Flash is a necessary evil in insect photography. This necessity is due to two unfortunate traits shared by most insects: small size and stubborn unwillingness to sit still for the camera. These traits confound each other in a way that renders insect photography uniquely challenging. Small subjects need to be close to the lens, placing them squarely in the zone where depth of field becomes razor-thin. Depth of field can be increased by using a small aperture, but that restricts the amount of light reaching the sensor. With so little light entering the camera, a proper exposure requires the shutter to be kept open for a long time. As most insects are busy creatures with better things to do than wait about for the shutter to close, getting a clean shot under natural lighting requires a fair bit of luck.
The easiest solution is to augment the ambient light with flash, allowing for faster shutter speeds. This is what most insect photographers do, although flash comes at considerable aesthetic cost. Pure, unadulterated camera flash is as unflattering on insects as it is on people (remember all those vampire-looking people in the party photos?). With light shining from a single point source, any given part of the subject will either be in complete darkness or in full exposure. Photos taken with a direct flash have glare, overblown highlights, and distracting shadows. The image rarely looks natural.
The key to creating a natural-looking image using artificial light is to mimic the direction and character of natural lighting. This means replacing the point source with a diffuse light. Photographers have invented a great many ways to do this, including bouncing the flash off those large umbrellas used in portrait studios, placing various sorts of translucent veils between the flash and the subject, and devising any number of other odd contraptions.

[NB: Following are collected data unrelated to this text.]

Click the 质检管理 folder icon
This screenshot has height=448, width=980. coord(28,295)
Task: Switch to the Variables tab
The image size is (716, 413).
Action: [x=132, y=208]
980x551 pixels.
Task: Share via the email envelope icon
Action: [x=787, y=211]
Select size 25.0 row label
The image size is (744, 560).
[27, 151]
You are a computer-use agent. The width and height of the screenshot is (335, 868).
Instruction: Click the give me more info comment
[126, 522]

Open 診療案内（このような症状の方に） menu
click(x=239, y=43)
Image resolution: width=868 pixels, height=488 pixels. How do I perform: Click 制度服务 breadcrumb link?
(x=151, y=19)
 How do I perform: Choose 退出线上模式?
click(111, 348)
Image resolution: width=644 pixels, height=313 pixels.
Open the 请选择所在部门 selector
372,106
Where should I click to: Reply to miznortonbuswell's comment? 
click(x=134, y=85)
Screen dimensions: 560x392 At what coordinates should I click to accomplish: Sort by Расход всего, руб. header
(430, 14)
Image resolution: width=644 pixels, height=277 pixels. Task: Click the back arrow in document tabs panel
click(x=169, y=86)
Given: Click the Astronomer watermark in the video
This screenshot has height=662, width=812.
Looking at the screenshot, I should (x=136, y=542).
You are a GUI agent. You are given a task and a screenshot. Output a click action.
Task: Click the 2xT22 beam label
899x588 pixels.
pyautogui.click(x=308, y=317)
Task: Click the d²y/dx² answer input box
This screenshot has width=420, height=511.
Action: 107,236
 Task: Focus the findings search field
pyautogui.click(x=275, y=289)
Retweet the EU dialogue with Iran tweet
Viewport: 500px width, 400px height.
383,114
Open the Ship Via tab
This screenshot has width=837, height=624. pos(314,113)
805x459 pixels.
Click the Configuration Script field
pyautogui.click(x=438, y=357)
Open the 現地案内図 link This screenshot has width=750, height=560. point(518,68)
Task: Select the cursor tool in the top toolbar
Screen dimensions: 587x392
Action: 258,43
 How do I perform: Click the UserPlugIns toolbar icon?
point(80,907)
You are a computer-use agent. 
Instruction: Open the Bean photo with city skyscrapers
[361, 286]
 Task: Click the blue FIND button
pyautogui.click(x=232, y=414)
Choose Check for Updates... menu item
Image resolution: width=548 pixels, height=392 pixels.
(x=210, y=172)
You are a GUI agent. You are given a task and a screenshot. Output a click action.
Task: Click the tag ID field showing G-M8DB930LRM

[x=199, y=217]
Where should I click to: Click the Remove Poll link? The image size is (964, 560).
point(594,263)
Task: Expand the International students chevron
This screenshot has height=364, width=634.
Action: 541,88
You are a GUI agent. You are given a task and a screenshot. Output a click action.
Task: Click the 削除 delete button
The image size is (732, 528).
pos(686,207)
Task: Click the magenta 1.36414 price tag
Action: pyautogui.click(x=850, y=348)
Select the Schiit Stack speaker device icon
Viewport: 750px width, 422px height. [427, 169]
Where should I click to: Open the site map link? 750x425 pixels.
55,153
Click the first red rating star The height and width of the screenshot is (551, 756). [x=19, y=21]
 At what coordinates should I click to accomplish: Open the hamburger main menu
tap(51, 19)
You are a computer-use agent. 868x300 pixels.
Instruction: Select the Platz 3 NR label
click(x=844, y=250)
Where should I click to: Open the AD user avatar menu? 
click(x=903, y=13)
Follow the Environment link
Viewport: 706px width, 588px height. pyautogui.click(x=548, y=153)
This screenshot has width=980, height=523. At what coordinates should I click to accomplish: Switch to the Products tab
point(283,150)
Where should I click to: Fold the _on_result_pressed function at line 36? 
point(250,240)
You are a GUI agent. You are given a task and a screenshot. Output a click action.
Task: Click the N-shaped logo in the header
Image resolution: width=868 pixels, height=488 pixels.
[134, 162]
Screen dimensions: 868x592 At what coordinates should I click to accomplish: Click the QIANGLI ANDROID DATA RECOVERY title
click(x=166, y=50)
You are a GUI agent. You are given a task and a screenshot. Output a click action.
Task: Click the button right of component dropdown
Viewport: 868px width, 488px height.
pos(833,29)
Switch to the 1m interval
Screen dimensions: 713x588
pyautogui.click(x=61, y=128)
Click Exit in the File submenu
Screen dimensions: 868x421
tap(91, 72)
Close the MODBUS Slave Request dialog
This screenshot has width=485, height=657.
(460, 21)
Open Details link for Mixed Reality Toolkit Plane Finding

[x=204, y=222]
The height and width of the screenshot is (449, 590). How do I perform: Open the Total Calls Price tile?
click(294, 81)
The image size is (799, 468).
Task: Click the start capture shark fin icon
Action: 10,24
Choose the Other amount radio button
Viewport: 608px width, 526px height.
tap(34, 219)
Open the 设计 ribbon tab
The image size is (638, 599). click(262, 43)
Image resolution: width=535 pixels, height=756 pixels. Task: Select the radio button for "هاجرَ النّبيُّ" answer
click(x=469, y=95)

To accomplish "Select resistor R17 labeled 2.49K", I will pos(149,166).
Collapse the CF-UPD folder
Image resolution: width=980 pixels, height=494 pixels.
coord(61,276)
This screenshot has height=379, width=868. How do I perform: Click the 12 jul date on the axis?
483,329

I use several techniques, including some effective but cumbersome ones primarily suited for studio work, but in the field I find one method in particular both aesthetically pleasing and reasonably portable. I designed a simple paper tent to diffuse Canon’s twin macro flash. Here is what the device looks like on the camera:
The whole contraption is made of translucent tracing paper, cardboard, tape, and paper clips. Unlike most macro photo gear, the homemade diffuser costs only pennies. The tracing paper is arranged into a two-layered tent, with the layers separated by a centimeter or two, and is fastened with paper clips to a broad collar mounted at the base of the flash heads. The diffuser sits between the heads and the subject, turning the harsh raw lighting into a even white glow that mimics a cloudy sky. In use, the setup looks like this:
How effective is the diffuser? Compare the two harvester ant images below, both taken with a Canon dSLR, MP-E 65mm macro lens, and MT-24EX twin flash. The top photo is with the diffuser and the bottom photo without:
Notice how the fine details of the head sculpture emerge in the diffused light photo compared to the undiffused photo. Below is a sample of several additional images created using this flash diffuser:
The on-camera diffuser does have disadvantages. It hangs several inches out in front of the lens, spooking sensitive subjects and getting in the way when chasing insects through the undergrowth. I have experimented with other materials for the diffuser, including translucent plastics, but in the end I find that paper’s tendency to crumple and bend is actually an advantage. Paper gives way in the face of tight spaces while still diffusing the flash, whereas hard plastic serves as a solid barrier to camera movement. The paper can always be smoothed back out with a little massaging, and every few weeks I replace the wrinkled and dirty sheets with clean new ones. In humid situations like rain forests, the diffuser can be laminated with clear packing tape to keep moisture from compromising the paper.
A couple caveats. First, this diffuser does not work with long macro lenses (100mm and higher), as the working distance for those lenses is too great to hang a tent off the front of the lens. I use this diffuser exclusively with Canon’s MP-E 65mm macro lens. For longer lenses I have to find a different solution. Second, the diffuser reflects a fair amount of flash off the top of the paper and away from the subject. The power of the flash has to be bumped up a stop or two to compensate, and batteries burn out more rapidly with this setup. Finally, the on-camera diffuser is only one way of many to improve lighting for macro photography. It is one that I’ve found to be particularly useful for work in the field, however, and much of my macro portfolio was generated under the soft glow of the diffused twin flash.